Woolly mammoths and other herbivores lived primarily on grasses, especially protein rich forbs.
Scientists have known for some time that climate change somehow resulted in the extinction of the woolly mammoth, woolly rhino and other ice age mammals. Until now it was unclear exactly what happened to cause the extinction as temperatures warmed and vegetation became more abundant. Eske Willerslev and other researchers at the University of Copenhagen think they have the answer.
Contrary to popular belief, the northern hemisphere had an abundance of plant life during the last ice age. Woolly mammoths and other herbivores of the era lived primarily on grasses, especially protein rich forbs. Forbs are herbaceous flowering plants. Modern examples include milkweed, saltworts, dandelion, cumin, ribwort and sunflowers, which are especially large for a forb.
As the Ice Age reached its coldest and driest points, 15,000 – 25,000 years ago, plants became more scarce and the mammoth population declined but did not die out. When the Ice Age ended, about 10,000 years ago, plant life became more abundant again but the forbs that the large mammals depended on did not. Instead they were replaced by other types of vegetation.
It is the loss of this protein rich food source that likely doomed the woolly mammoth, wooly rhino and other ice age mammals.
“We knew from our previous work that climate was driving fluctuations of the megafauna populations, but not how. Now we know that the loss of protein-rich forbs was likely a key player in the loss of the ice age megafauna. Interestingly one can also see our results in the perspective of the present climate changes. Maybe we get a hold on the greenhouse gases in the future.
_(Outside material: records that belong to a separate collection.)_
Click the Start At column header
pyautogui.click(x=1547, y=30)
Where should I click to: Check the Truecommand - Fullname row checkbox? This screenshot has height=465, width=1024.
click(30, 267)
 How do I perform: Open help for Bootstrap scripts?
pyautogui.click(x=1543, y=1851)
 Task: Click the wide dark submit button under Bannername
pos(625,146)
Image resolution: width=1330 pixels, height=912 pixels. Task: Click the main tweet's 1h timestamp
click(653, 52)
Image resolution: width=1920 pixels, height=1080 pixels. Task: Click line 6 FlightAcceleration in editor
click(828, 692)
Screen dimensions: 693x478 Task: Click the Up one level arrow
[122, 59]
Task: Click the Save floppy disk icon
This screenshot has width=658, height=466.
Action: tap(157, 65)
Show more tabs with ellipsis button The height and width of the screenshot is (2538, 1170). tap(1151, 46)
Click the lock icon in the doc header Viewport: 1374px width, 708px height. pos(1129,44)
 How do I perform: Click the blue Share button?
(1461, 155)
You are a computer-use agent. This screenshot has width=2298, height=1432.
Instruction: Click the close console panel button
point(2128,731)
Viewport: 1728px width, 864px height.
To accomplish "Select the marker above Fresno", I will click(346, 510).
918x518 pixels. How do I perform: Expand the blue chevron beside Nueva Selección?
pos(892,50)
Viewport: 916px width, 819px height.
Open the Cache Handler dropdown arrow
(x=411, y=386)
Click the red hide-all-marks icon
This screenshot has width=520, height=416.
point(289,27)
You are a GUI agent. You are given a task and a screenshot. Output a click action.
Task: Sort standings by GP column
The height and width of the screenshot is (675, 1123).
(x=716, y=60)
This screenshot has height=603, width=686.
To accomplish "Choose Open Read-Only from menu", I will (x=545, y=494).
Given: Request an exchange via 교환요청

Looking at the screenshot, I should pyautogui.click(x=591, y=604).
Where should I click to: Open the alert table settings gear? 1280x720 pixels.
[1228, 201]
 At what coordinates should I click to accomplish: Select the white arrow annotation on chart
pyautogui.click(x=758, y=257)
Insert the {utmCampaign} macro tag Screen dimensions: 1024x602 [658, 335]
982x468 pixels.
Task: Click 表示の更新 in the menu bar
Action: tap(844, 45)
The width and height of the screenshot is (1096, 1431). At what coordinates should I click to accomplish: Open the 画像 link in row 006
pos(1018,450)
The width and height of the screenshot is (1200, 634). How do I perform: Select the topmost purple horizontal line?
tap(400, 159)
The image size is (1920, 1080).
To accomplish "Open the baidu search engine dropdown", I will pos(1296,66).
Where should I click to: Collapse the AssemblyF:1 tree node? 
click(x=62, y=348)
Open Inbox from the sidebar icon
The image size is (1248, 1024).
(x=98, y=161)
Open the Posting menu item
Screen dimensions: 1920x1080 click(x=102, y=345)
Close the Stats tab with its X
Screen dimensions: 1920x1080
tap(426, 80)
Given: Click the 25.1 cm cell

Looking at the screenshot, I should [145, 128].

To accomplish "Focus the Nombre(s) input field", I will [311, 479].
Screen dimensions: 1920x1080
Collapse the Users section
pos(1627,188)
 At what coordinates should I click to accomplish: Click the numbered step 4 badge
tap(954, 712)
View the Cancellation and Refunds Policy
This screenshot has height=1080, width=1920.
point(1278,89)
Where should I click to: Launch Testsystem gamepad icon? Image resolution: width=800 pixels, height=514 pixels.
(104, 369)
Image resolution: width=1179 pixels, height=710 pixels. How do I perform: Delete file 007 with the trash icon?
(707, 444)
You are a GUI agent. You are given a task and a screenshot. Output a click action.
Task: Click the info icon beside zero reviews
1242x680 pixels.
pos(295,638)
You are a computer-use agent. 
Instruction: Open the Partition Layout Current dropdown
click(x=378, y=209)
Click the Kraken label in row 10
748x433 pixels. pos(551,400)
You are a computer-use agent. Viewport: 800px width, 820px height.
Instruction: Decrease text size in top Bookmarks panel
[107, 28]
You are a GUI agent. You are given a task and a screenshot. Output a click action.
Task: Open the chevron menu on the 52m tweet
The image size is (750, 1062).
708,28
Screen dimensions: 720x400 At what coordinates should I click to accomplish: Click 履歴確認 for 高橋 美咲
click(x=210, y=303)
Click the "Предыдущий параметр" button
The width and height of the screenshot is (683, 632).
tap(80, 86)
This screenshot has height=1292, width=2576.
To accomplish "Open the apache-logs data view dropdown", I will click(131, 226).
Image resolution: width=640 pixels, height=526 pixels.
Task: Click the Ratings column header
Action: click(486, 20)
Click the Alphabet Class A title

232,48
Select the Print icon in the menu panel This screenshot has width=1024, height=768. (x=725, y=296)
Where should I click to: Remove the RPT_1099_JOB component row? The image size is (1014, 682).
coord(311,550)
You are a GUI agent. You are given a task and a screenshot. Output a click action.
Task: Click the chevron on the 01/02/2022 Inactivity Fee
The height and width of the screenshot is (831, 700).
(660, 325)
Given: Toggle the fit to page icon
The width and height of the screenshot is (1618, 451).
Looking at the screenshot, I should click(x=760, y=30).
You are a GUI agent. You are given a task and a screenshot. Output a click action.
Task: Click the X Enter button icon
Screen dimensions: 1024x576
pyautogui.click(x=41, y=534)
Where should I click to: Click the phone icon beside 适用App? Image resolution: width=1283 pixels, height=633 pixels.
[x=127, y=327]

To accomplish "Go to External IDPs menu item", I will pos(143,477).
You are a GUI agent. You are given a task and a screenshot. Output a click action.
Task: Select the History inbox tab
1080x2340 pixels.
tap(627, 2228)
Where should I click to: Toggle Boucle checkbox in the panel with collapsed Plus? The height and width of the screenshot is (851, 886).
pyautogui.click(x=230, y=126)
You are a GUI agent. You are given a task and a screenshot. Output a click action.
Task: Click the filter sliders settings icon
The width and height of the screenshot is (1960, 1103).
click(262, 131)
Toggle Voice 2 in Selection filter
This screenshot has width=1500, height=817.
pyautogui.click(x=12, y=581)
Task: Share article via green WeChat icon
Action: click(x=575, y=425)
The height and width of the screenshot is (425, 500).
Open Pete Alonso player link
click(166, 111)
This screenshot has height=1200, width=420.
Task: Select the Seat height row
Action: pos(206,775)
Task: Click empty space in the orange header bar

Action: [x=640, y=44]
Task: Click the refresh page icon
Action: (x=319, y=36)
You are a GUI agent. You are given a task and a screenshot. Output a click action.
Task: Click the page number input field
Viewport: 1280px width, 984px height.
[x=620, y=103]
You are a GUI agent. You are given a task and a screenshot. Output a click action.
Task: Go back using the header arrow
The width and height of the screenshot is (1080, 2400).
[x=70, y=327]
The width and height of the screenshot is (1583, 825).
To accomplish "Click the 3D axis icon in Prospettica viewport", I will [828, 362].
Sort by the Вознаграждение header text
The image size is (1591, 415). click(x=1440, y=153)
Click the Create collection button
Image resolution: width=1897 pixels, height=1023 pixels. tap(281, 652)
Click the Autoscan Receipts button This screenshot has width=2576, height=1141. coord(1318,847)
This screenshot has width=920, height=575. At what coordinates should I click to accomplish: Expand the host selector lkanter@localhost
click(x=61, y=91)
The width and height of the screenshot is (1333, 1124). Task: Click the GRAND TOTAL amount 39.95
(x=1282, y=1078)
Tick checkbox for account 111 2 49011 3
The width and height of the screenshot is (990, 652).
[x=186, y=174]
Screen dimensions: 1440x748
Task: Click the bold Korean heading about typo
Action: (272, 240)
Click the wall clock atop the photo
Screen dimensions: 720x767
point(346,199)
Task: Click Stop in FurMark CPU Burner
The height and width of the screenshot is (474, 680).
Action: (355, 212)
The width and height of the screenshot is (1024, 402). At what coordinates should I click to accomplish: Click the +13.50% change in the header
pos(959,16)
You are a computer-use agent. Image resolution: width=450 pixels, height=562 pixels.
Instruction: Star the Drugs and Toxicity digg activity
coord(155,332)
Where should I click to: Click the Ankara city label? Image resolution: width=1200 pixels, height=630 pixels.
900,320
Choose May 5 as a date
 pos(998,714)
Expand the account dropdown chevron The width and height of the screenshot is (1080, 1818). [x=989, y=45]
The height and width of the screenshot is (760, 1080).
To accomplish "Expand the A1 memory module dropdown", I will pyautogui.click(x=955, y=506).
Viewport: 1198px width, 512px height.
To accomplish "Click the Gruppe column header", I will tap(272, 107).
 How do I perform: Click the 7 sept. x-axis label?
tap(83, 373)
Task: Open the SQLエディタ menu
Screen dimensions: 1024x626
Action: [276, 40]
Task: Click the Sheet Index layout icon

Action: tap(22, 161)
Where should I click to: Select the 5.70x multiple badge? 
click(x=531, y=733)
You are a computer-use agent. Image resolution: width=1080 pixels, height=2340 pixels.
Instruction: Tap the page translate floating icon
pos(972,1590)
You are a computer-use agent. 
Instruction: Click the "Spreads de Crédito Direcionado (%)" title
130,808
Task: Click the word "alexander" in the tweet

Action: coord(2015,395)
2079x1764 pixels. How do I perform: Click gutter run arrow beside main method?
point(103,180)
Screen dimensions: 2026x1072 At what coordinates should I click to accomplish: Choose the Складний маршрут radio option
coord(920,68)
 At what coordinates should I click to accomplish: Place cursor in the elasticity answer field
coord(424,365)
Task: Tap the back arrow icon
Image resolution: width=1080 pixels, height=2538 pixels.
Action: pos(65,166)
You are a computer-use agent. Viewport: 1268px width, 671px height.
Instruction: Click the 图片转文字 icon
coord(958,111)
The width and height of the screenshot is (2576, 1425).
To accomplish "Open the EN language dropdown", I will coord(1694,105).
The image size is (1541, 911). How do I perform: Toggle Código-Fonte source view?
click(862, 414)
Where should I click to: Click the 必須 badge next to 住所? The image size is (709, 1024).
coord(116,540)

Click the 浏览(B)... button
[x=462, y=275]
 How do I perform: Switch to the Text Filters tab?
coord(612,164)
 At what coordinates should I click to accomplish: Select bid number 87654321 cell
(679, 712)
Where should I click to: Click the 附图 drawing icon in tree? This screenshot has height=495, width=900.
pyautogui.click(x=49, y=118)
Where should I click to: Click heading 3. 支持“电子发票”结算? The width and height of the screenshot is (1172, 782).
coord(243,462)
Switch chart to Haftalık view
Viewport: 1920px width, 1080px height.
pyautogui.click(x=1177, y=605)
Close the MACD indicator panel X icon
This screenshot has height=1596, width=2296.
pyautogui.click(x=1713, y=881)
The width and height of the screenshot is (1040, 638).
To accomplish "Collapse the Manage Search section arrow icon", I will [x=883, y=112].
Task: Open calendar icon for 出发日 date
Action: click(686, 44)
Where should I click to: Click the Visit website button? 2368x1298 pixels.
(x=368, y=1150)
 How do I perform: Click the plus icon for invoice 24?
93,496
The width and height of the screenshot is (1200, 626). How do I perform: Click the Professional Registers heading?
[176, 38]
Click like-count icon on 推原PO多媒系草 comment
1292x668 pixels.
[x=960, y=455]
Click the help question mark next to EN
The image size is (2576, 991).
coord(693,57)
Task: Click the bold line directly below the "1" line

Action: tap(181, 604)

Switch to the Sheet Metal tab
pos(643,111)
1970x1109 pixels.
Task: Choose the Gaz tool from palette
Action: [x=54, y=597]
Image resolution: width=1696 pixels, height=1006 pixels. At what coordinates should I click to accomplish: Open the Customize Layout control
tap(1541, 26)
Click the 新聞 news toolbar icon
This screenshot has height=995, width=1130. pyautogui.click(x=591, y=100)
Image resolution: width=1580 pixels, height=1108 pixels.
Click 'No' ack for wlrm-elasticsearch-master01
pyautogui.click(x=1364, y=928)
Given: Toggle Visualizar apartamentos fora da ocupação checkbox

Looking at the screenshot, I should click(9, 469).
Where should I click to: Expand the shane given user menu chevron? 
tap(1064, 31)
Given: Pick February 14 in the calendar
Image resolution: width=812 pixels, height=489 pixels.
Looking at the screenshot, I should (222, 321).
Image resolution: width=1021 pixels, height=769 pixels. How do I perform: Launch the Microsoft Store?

But don’t expect the good old well-known vegetation to come back when it becomes cooler again after the global warming. It is not given that the ‘old’ ecosystems will re-establish themselves to the same extent as before the warming. It’s not only climate that drives vegetation changes, but also the history of the vegetation itself and the mammals consuming it,” says Eske Willerslev.
The researchers studied 242 permafrost sediment samples and eight fossil samples from large mammals from around the Arctic. The samples were dated and analyzed for DNA. The gut content from permafrozen woolly rhinos, mammoth and other extinct ice age mammals was also studied.
The findings were published in the journal Nature.